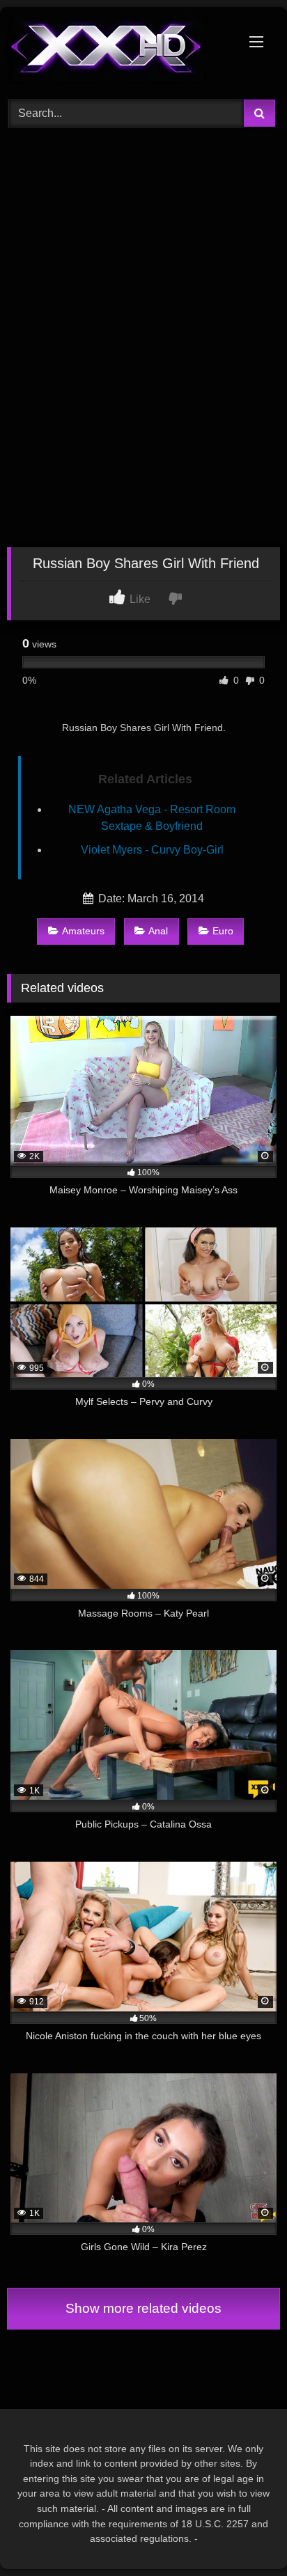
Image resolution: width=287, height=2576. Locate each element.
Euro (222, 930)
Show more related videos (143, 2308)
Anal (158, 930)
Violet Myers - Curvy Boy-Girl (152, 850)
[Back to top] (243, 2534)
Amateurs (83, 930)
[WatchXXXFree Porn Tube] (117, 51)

········

Your objective
Quote exactly what appears from the line containing "Violet Myers - Curvy Boy-Girl (152, 850)" through the final line of the listing above, including both of those lines.

Output of the exercise
Violet Myers - Curvy Boy-Girl (152, 850)
[Back to top] (243, 2534)
Amateurs (83, 930)
[WatchXXXFree Porn Tube] (117, 51)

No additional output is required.